I quietly divorce some of the more difficult elements of my large and noisy extended family. For now, I give up trying to save the world or even understand it. I'm happy enough to get through each day with enough accomplished to feel at ease when I lie down again each night. This may not look like much: the floor swept, dishes washed, the fire kept, a few letters and pages typed and stored, phone calls to friends. Enough.
Walking home through the wintry dusk, on my way to lie down and appease the noisy litany of aches and complaints from various body parts, I am thinking of ambition. For I am, as all writers are and must be, ambitious, for myself and my work. And this ambition, which has been a spur and an itch and a thorn and a variety of nasty little devils, has somehow receded and now takes a more balanced, dimly lit place in a corner somewhere.

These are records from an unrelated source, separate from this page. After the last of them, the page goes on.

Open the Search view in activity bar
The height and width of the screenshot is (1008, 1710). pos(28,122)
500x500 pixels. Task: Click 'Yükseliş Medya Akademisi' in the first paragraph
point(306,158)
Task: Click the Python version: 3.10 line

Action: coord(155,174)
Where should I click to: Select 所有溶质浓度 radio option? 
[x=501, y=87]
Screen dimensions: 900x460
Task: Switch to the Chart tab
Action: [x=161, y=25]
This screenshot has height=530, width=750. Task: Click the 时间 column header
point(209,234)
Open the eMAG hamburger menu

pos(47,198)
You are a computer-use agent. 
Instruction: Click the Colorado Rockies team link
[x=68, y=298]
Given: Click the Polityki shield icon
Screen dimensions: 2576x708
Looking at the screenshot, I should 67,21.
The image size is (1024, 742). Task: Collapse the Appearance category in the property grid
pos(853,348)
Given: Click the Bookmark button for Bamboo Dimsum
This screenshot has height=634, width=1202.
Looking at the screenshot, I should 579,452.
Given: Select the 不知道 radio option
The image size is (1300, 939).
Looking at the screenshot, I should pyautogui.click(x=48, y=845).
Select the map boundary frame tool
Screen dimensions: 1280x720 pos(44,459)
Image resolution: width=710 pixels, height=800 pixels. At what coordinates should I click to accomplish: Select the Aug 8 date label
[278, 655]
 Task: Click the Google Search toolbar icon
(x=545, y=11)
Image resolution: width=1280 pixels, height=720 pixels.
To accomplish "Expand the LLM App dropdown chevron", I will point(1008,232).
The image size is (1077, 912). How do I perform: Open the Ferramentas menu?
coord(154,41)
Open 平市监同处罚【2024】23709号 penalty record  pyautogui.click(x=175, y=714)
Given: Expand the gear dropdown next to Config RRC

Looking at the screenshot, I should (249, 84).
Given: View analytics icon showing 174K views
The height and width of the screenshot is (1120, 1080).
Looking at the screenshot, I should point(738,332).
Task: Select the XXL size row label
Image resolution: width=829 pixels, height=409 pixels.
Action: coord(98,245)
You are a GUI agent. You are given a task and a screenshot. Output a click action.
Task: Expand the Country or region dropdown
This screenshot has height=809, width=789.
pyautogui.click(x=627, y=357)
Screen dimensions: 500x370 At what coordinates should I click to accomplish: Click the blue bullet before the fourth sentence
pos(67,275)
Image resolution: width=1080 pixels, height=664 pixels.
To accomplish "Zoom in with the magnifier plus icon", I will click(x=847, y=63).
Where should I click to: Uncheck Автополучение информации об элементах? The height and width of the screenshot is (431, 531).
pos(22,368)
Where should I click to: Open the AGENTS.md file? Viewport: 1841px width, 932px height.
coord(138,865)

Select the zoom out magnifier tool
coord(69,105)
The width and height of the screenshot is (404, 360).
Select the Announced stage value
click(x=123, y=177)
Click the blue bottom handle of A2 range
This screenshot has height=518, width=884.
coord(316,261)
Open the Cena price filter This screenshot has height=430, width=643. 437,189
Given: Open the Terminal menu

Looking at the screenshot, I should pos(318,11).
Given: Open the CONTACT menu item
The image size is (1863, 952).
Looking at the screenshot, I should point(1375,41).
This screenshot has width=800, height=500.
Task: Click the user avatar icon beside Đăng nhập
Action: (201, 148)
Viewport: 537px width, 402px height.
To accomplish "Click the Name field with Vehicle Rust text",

This is new, but then, so much is. Astonished, I look at the sky. Well, I think, humbled at last, but no, not quite humble, but far more willing to accept with grace the gifts of each ordinary moment, to fumble my way through this life with less worry, less trepidation, less haggling with imaginary futures. I have wished for peace but never thought it would come as such a peculiar gift. How equally astonishing that since my body has developed such a variety of physical complaints, the black hole of emotional depression has gone.
I worry, of course, about my future and my writing and my tiny income. Occasionally I am acutely irritable and impatient. I am also aware of the lurking but unexamined fear that there might be no Miracle, no healing, no transformation, that I might not again ride horses or take a bath or go hiking, go for long, leisurely swims, or even worse, be able to prune my 60-year-old apple trees ever again.
I thought such activities were necessary to my existence. Now, I am surprised to see they are peripheral things, additions to my life that I once chose, but if necessary, can live without. I don't yet know what else I can live without. I don't want to know. But I know now the core of my life is lived on the inside, hidden, continues even when all such peripherals are stripped. The core of my life is not what I do, it is the harsh, white, twisted flame that burns and burns, gets me up each morning, makes me eat, stay alive. The core of my life is merciless, demands I keep living with as much effort and energy and skill as I can manage.
I accept all such gifts. I can't afford to be choosy. I accept my own humility, my hobbling walk, my painful lurching up from chairs, my grimace at others also bent and moving slowly through the supermarket, hanging onto the shopping cart. I accept them, perhaps not so much with grace, but at least with humor. If pain has made for me a cage, its walls are porous, full of light and color. And like all travelers, I know more than I knew. I have seen new facets of myself, and I have seen and learned some few small things about another country previously hidden and unknown to me. Now, I see and understand that it was all around me all the time.
Pain's largest gift to me, in return for its unscheduled stay, is that I have this lens to look through, this focus on each moment, this time when time itself is slowed, deliberate and sometimes, blessedly, gently empty of anything to do or think or be, when pain and I lie down together in the winters dusk, with a book, a cup of tea, some aspirin, and long hours alone together and at relative peace.